To keep track of resources and manage costs effectively in a multi-cloud setup, the first step is to establish a clear and consistent tagging strategy. This means creating standard naming conventions and ensuring everyone in the organisation sticks to these rules. Tools like Azure Policy or built-in cloud management solutions can help automate and enforce these tagging practices.

It’s important to think about tagging right from the start of resource deployment. Tags should include essential details like cost centres, project names, and ownership. This makes it easier to allocate costs and monitor resources. Make it a habit to regularly review and adjust your tagging strategy to reflect any changes in your organisation, ensuring it stays efficient and relevant.

What are the key strategies for optimising network performance when using multiple cloud providers?

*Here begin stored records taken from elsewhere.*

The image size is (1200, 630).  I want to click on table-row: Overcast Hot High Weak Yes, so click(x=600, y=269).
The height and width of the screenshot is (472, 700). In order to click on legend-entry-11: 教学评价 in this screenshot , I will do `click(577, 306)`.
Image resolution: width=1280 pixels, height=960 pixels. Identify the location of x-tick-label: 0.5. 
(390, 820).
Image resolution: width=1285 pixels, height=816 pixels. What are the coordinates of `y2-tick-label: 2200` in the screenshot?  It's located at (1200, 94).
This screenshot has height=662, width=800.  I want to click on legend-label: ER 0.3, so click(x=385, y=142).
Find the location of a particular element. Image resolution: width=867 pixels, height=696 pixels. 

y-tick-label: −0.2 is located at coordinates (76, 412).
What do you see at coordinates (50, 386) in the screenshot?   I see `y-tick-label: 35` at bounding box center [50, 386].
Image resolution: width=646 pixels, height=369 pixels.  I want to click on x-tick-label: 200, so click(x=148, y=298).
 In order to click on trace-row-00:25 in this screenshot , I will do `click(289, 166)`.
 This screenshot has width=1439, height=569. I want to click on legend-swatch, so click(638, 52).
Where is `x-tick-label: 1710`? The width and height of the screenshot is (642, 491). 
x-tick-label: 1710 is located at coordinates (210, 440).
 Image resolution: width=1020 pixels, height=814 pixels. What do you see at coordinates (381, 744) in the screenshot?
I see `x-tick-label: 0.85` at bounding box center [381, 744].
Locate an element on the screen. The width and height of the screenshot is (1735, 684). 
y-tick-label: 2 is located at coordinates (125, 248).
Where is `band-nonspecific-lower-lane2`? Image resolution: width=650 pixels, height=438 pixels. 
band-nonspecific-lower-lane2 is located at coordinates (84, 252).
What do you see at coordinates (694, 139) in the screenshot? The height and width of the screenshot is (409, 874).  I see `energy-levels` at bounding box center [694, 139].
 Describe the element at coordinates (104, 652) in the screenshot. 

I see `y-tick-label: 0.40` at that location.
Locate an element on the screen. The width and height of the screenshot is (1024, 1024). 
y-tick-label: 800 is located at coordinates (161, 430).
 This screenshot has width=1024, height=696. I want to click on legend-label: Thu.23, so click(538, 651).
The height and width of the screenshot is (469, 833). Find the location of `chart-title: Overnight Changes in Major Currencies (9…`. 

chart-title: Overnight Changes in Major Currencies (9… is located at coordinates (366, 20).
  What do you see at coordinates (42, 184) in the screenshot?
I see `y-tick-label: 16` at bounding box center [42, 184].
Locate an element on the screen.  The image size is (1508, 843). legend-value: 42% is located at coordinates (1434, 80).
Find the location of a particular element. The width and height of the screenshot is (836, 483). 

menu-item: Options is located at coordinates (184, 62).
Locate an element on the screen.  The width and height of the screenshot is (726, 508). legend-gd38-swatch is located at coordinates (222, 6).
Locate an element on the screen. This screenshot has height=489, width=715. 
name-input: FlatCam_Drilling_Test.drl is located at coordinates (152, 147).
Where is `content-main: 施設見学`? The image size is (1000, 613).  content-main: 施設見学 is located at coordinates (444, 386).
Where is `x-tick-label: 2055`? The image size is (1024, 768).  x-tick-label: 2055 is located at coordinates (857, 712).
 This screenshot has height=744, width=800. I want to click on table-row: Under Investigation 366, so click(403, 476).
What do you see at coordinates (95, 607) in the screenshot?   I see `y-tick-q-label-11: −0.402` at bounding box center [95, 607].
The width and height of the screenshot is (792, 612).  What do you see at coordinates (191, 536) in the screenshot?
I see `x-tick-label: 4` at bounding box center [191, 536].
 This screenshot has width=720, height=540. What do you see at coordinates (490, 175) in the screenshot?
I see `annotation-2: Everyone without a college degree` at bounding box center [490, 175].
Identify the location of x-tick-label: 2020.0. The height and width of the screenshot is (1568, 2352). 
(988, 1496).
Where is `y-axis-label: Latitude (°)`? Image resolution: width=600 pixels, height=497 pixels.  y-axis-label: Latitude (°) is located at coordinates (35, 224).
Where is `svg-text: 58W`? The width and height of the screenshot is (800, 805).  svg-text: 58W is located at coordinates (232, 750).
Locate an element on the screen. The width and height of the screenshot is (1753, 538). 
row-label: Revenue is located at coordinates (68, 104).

To get the best performance from a network spread across multiple cloud providers, there are a few key approaches to keep in mind:

  • Design a unified multicloud network: Build a flexible and scalable network setup that fits your specific workloads and ensures smooth operations across providers.
  • Combine public and private networks effectively: Strive for a balance that keeps data flowing efficiently while maintaining security and managing costs.
  • Standardise network policies: Apply consistent rules and configurations across all cloud platforms to avoid unnecessary complexity and streamline management.
  • Centralise network oversight: Use a single control point to monitor, manage, and adjust network performance as needed.
  • Improve application delivery: Use tools and methods that cut down on latency and enhance reliability to maintain a high-quality user experience.

By following these steps, you can create a multicloud network that’s easier to manage, performs better, and keeps operational hurdles to a minimum.